Thursday – Sausage Carbonara, 20 minutes

Sausage Carbonara

Carbonara always feels like a treat, and the addition of sausage instead of the usual pancetta or guanciale makes a budget-friendly yet comforting swap. No cream required!

Use the sausage(s) left over from Tuesday. Squeeze out the sausage meat from the skins and roll into about 10 small balls. Fry off in a pan with plenty of butter and olive oil until well browned. Meanwhile, cook the spaghetti according to packet instructions (around 9 minutes) in well salted water – it should taste like light sea water. When the pasta is almost cooked, whisk together three eggs, 30g of grated parmesan and a few good grinds of black pepper in a bowl and set aside. When the pasta is perfectly al dente, ladle it into the butter and sausage pan, agitating it throughout and with the heat turned off, pour over the eggs and fold in very gently so as not to make scrambled eggs. If the mixture seems too stiff you can add a splash of the pasta water until the consistency is to your liking. Serve with a spinach salad, or some steamed broccoli and lots more parmesan.

Friday – Minty Lamb Burgers, Greekish Salad, 30 mins

Minty Lamb Burgers

Why buy burgers when they’re so simple to make? These lamb patties are ridiculously easy and make a welcome change from beef.

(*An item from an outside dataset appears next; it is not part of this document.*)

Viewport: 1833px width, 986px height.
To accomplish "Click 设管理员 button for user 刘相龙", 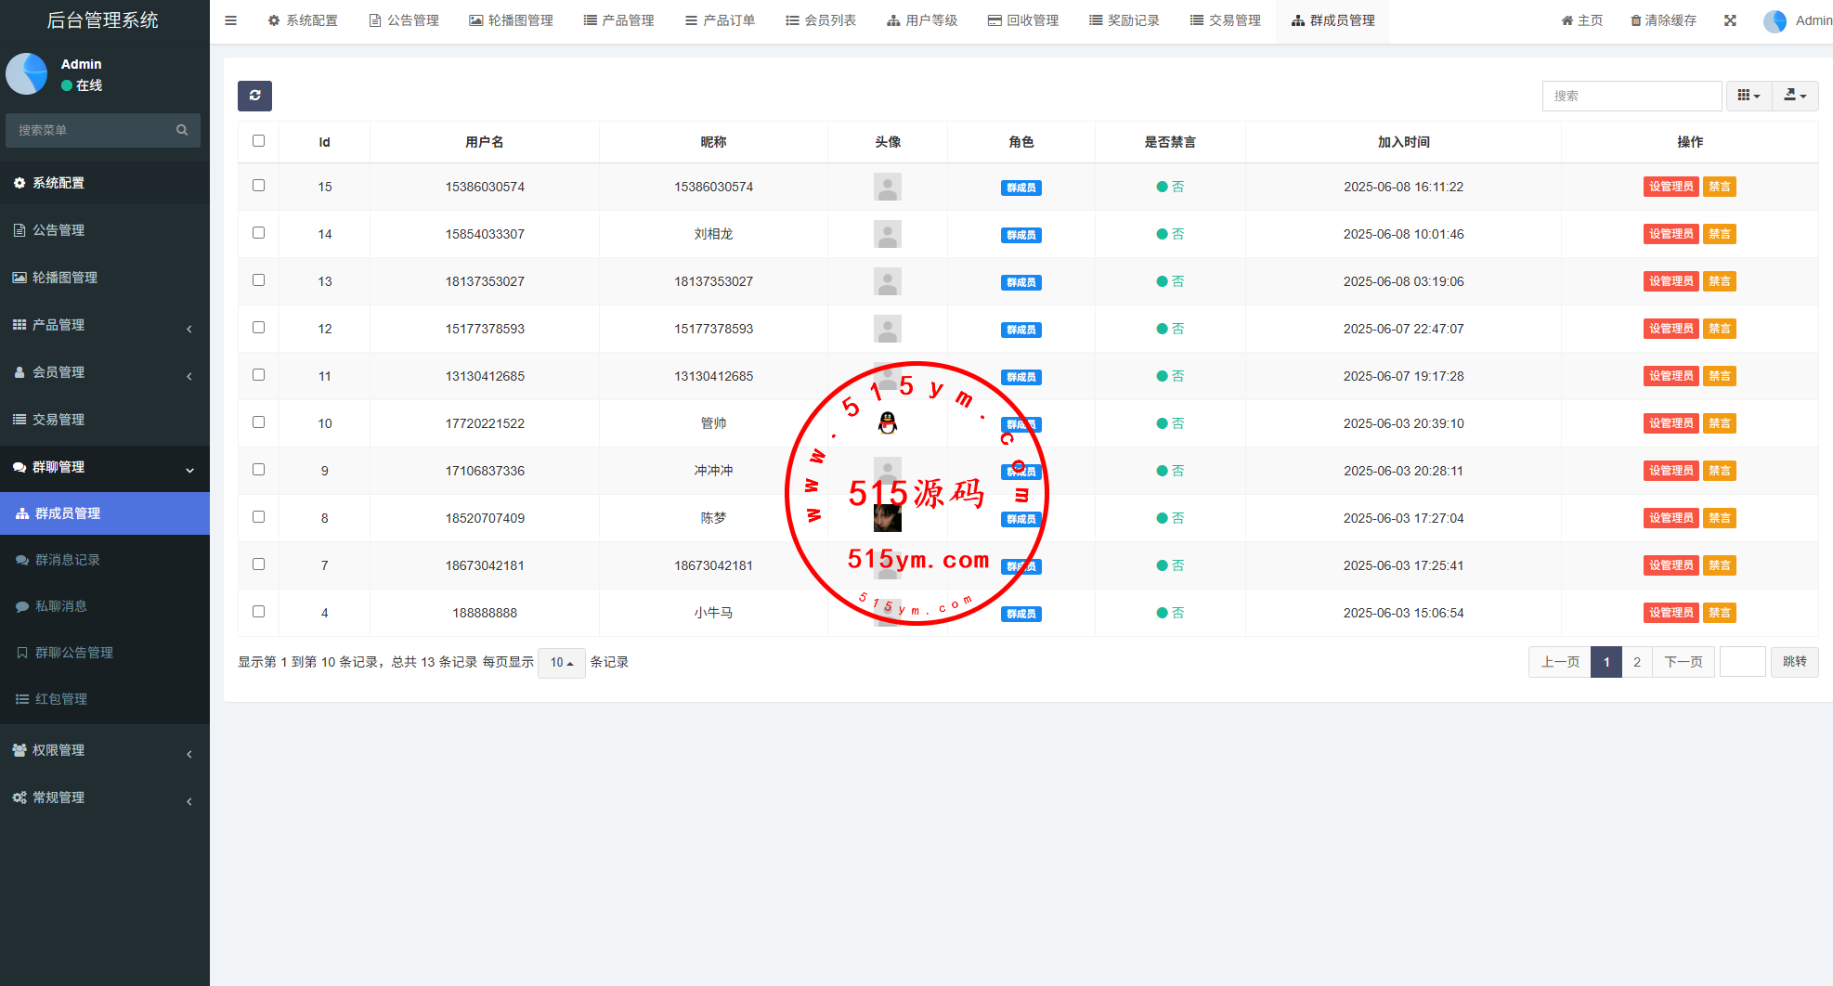I will coord(1671,234).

Mix the lamb mince with a teaspoon of ground cumin, a tablespoon of tomato puree and two teaspoons of paprika. Form into two equal sized patties and refrigerate whilst you make the salad. Chop the remaining salad items you have: hopefully a handful of tomatoes, the cucumber half, half a red onion and put in a bowl with any leftover spinach and olives. Pour over two tablespoons of olive oil and one tablespoon of red wine vinegar and sprinkle liberally with dried oregano then mix well.

Cook the burgers in a large non-stick frying pan for about six minutes each side over a medium heat until they are nicely browned on the outside and just slightly pink inside. Chop a handful of mint and mix with the remaining ricotta. Assemble the burger and a dollop of ricotta together in a bun and serve with the salad.

NOTE: If you can only buy your lamb mince in 500g packs, make four patties and freeze two before cooking for another day – or make your burger a double!